Jesus he is horrible at everything. I'm glad he's dead.
“…today we live in a society in which spurious realities are manufactured by the media, by governments, by big corporations, by religious groups, political groups—and the electronic hardware exists by which to deliver these pseudo-worlds right into the heads of the reader, the viewer, the listener. Sometimes when I watch my eleven-year-old daughter watch TV, I wonder what she is being taught. The problem of miscuing; consider that. A TV program produced for adults is viewed by a small child. Half of what is said and done in the TV drama is probably misunderstood by the child. Maybe it’s all misunderstood. And the thing is, Just how authentic is the information anyhow, even if the child correctly understood it? What is the relationship between the average TV situation comedy to reality? What about the cop shows? Cars are continually swerving out of control, crashing, and catching fire. The police are always good and they always win. Do not ignore that point: The police always win. What a lesson that is. You should not fight authority, and even if you do, you will lose. The message here is, Be passive. And—cooperate. If Officer Baretta asks you for information, give it to him, because Officer Beratta is a good man and to be trusted. He loves you, and you should love him.

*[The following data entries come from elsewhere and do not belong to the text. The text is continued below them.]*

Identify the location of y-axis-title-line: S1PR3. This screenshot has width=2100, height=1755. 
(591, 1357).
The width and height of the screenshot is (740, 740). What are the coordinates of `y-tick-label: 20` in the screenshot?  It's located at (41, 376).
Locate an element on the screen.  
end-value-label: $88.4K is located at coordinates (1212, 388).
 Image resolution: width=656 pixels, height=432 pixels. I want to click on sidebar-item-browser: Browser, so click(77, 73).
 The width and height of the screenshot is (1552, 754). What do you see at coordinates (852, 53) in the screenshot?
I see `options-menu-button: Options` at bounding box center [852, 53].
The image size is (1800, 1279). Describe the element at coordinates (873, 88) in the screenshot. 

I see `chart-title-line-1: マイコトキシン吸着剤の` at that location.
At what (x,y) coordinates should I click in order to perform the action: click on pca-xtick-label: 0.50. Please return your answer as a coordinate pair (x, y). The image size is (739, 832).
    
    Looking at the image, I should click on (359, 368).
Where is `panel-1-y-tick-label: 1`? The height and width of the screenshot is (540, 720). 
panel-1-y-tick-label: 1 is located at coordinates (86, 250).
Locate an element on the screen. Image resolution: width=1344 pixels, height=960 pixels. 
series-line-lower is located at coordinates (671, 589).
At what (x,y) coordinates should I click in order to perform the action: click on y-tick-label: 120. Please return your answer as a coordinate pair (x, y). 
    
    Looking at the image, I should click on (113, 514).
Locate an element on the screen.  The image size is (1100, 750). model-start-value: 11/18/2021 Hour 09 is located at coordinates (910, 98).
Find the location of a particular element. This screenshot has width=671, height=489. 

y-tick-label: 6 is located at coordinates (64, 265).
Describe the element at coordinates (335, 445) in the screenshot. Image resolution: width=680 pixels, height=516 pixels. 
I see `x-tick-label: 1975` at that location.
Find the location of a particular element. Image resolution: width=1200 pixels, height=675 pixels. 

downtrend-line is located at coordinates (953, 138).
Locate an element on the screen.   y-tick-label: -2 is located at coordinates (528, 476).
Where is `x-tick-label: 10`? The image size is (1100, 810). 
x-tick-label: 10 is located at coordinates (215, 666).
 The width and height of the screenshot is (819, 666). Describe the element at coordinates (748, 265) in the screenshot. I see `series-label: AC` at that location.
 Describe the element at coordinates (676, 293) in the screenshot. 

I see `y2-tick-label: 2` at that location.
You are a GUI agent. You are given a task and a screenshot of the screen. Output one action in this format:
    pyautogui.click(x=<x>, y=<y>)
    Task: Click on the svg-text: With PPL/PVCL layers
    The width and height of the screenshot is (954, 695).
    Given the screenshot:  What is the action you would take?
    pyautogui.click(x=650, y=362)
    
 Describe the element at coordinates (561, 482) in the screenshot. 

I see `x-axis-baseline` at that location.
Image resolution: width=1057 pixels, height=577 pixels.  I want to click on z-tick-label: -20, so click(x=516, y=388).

So I ask, in my writing, What is real? Because unceasingly we are bombarded with pseudo-realities manufactured by very sophisticated people using very sophisticated electronic mechanisms. I do not distrust their motives; I distrust their power. They have a lot of it. And it is an astonishing power: that of creating whole universes, universes of the mind. I ought to know. I do the same thing. It is my job to create universes, as the basis of one novel after another. And I have to build them in such a way that they do not fall apart two days later. Or at least that is what my editors hope. However, I will reveal a secret to you: I like to build universes which do fall apart. I like to see them come unglued, and I like to see how the characters in the novels cope with this problem. I have a secret love of chaos. There should be more of it. Do not believe—and I am dead serious when I say this—do not assume that order and stability are always good, in a society or in a universe. The old, the ossified, must always give way to new life and the birth of new things. Before the new things can be born the old must perish. This is a dangerous realization, because it tells us that we must eventually part with much of what is familiar to us. And that hurts. But that is part of the script of life. Unless we can psychologically accommodate change, we ourselves begin to die, inwardly. What I am saying is that objects, customs, habits, and ways of life must perish so that the authentic human being can live. And it is the authentic human being who matters most, the viable, elastic organism which can bounce back, absorb, and deal with the new.”
Great article - HILOBROW: PHILIP K. DICK
I didn't get all the way through it yet, but that is a great biography. So much weird and amazing information that I didn't know about the man.
''In 1976 Dick’s fifth wife left him and he attempted suicide again, washing heart pills, high blood pressure pills, and antidepressants down with a bottle of wine, slashing his wrists, and locking himself into the garage with the car running. Somehow, he survived.''
That just really blew my mind. Such manic, over the top dedication to ending his own life that it's almost comic if it weren't so tragic. And yet he still fails and winds up back in the shit hole of life to slog it out some more. A lot like his characters.